Susah payah sultan membujuk raja-raja di Sumatera untuk ikut meleburkan diri dalam NKRI. Saat itu, para raja dan sultan sedang bimbang mengkhawatirkan masa depan kerajaan dan rakyat mereka.
Tidak bisa diremehkan pengorbanan rakyat Aceh untuk berdirinya Republik Indonesia. Mereka menyumbangkan uang untuk membeli pesawat kenegaraan dan kapal. Seorang bernama Teuku Markam, menyumbang 28 kilogram dari 38 kilogram emas di ujung Monas. Kalau dikonversi menjadi uang saat ini, Teuku Markam mengeluarkan sekitar Rp 14 triliun.

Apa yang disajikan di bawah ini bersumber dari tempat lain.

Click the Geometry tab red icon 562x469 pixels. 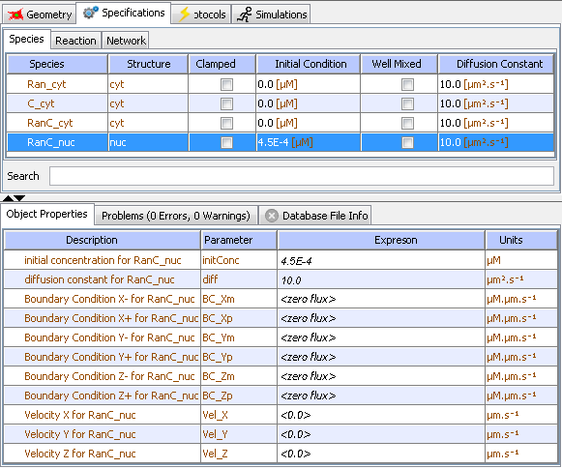coord(15,15)
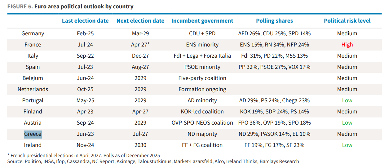This screenshot has height=168, width=384.
Task: Click the "OVP-SPO-NEOS coalition" cell for Austria
Action: point(202,123)
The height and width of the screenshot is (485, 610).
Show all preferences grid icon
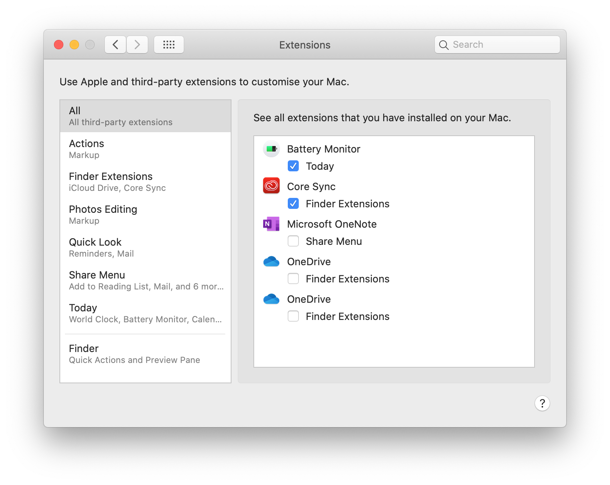coord(169,45)
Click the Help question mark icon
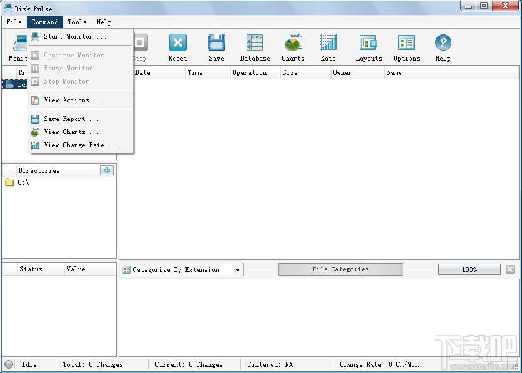This screenshot has height=373, width=522. pos(443,43)

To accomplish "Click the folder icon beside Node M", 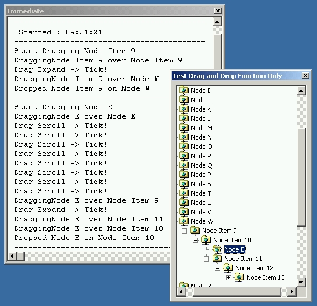I will pyautogui.click(x=184, y=128).
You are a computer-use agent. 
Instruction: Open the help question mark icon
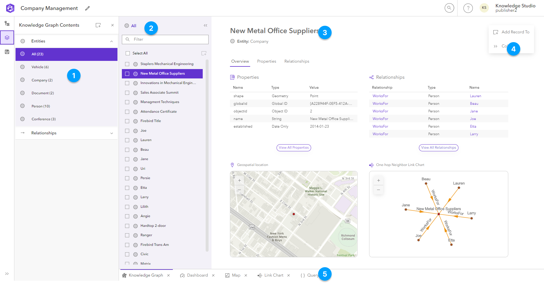(x=468, y=8)
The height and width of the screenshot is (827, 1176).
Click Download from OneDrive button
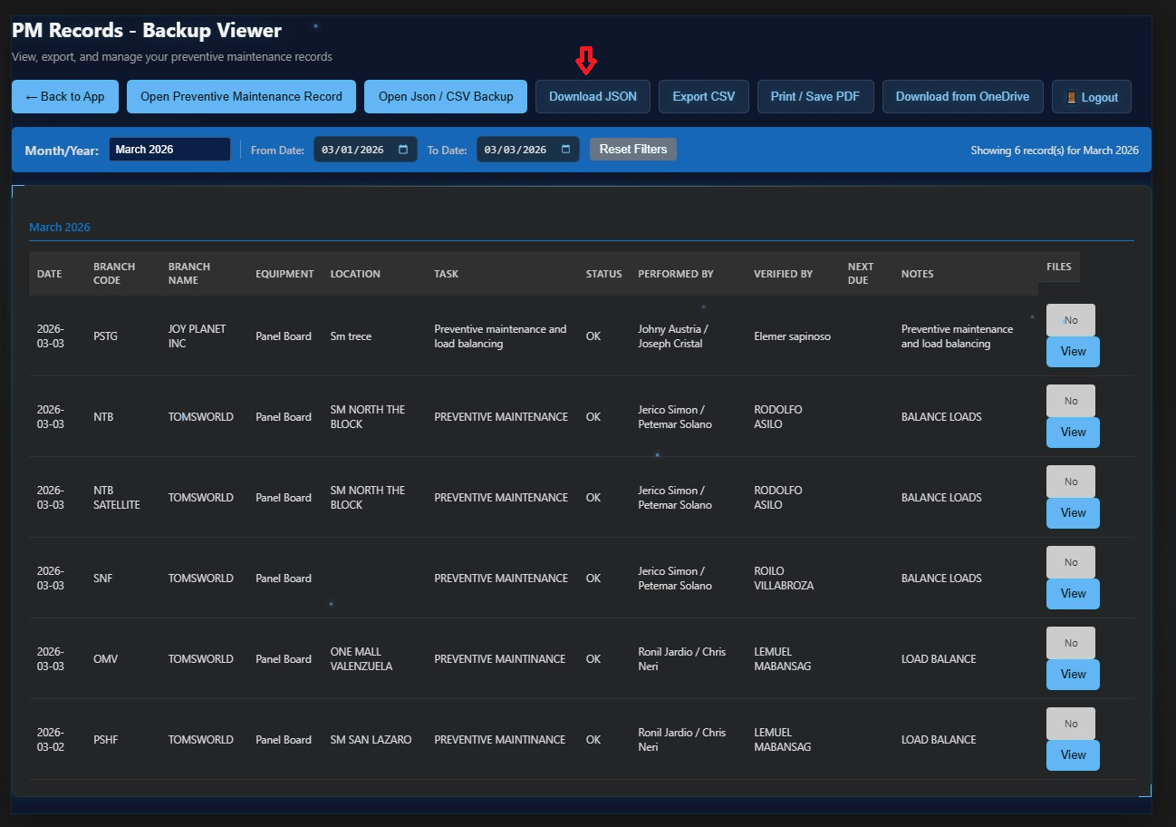962,97

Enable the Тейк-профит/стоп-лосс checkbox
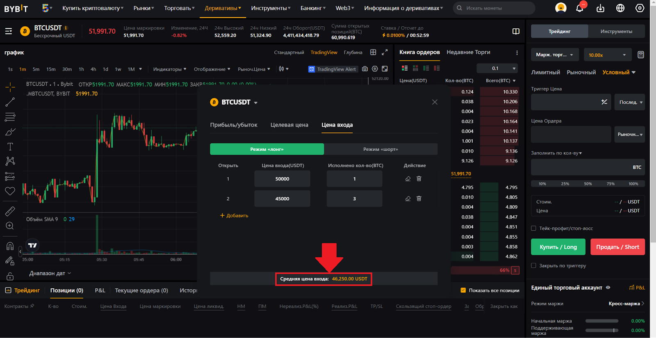533,228
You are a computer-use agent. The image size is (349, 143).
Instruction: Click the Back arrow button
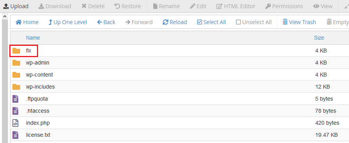[x=106, y=22]
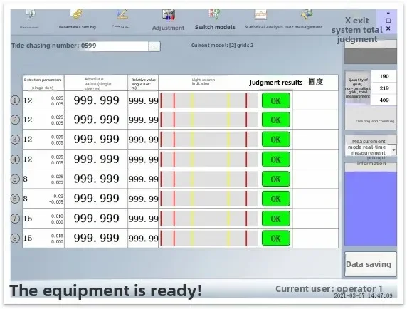Click the green OK indicator in row 1
Image resolution: width=407 pixels, height=309 pixels.
tap(276, 100)
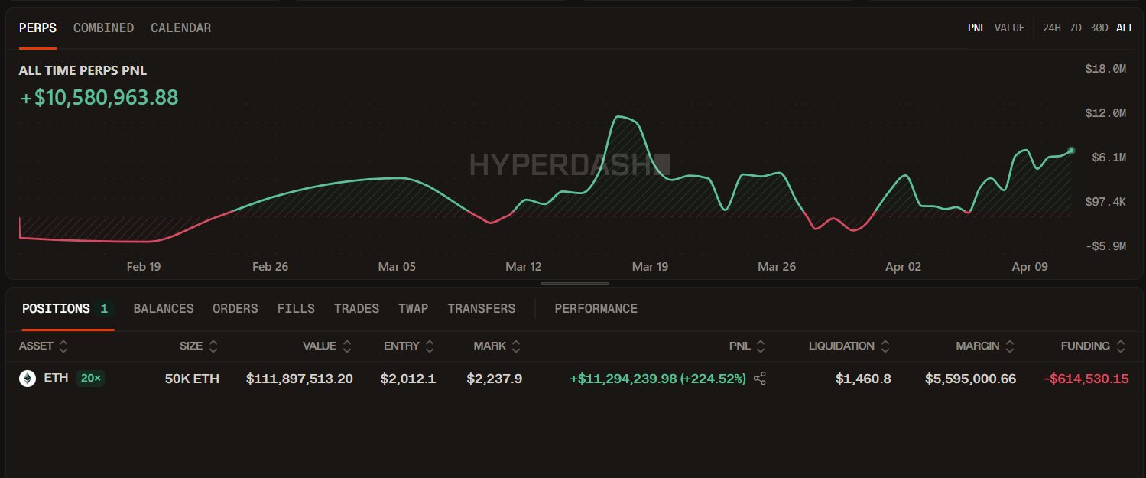Click the Ethereum logo icon in ETH row
This screenshot has width=1146, height=478.
[x=27, y=379]
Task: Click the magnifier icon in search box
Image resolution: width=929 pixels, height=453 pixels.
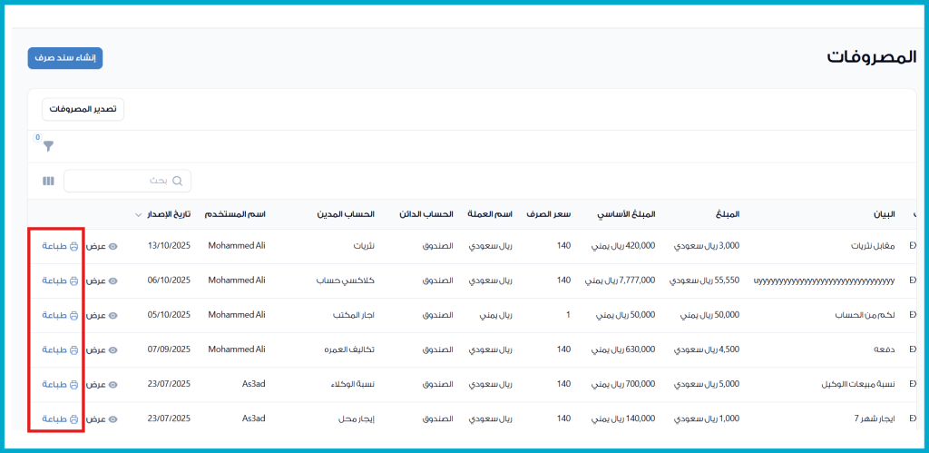Action: point(178,182)
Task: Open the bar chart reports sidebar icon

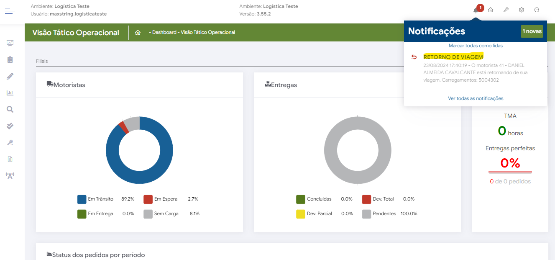Action: 10,93
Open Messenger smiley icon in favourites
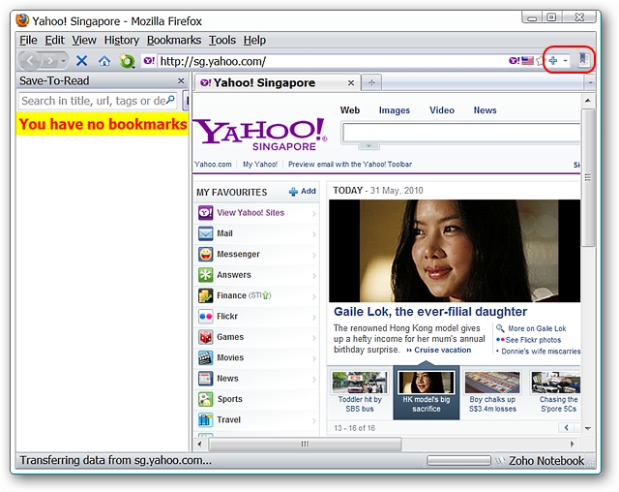This screenshot has height=492, width=619. point(206,254)
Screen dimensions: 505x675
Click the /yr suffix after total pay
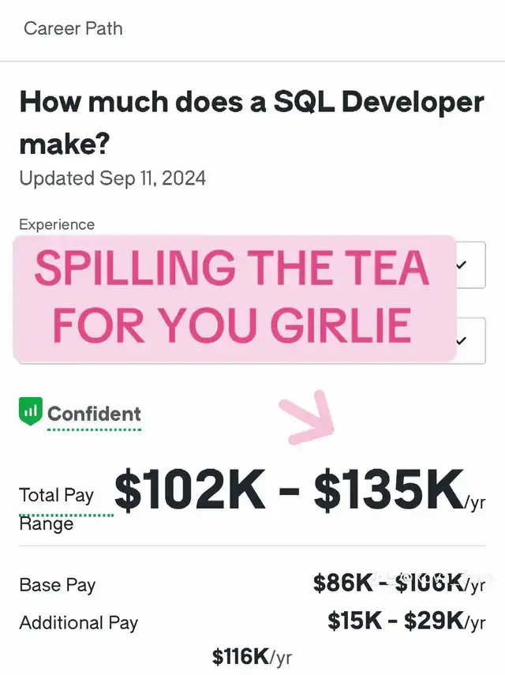click(x=476, y=501)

Tidak kecil keikhlasan rakyat dan kaum ibu di Sumatera Barat yang menyumbangkan uang, perhiasan bahkan cincin kawin mereka untuk modal pemerintah dan membeli pesawat jenis Avro Anson. Pesawat ini sangat penting untuk misi-misi khusus dan membuka blokade ekonomi yang diterapkan Belanda.
Tidak mudah bagi raja-raja di wilayah timur untuk menyatakan bergabung dengan Indonesia. Bahkan, Sukarno dan Mohammad Hatta harus bolak-balik dari tahun 1945 hingga 1955 untuk merayu dan meyakinkan Raja Don Alfonso Nisnoni dari Kerajaan Timor beserta raja-raja lain.
Sukarno menjanjikan pemerintahan yang berdiri di atas UUD 1945 yang di dalamnya mencakup Pasal 33 soal keadilan, pemerataan ekonomi dan pengelolaan kekayaan negara. Pidato Sukarno disambut teriakan rakyat, “Haket Mese, Haket Mese”. Artinya, berdiri di atas kaki sendiri.
Para raja dan sultan itu akhirnya dengan rela melepaskan “keagungan” dan “kemuliaan” mereka demi Indonesia.
Kejadian serupa juga terjadi di beberapa daerah dan kerajaan lain di Nusantara.
Hasil riset Kementerian Dalam Negeri (Kemendagri) pada 2012, ada 186 kerajaan yang masih eksis secara fisik, yakni wilayah, bangunan, budaya, dan struktur monarki, namun tidak berdaulat lagi karena bergabung dengan NKRI.
Pernahkah generasi sekarang membayangkan betapa sulitnya Sukarno mengajak para raja dan sultan yang jumlahnya ratusan untuk menyatu mendirikan negara?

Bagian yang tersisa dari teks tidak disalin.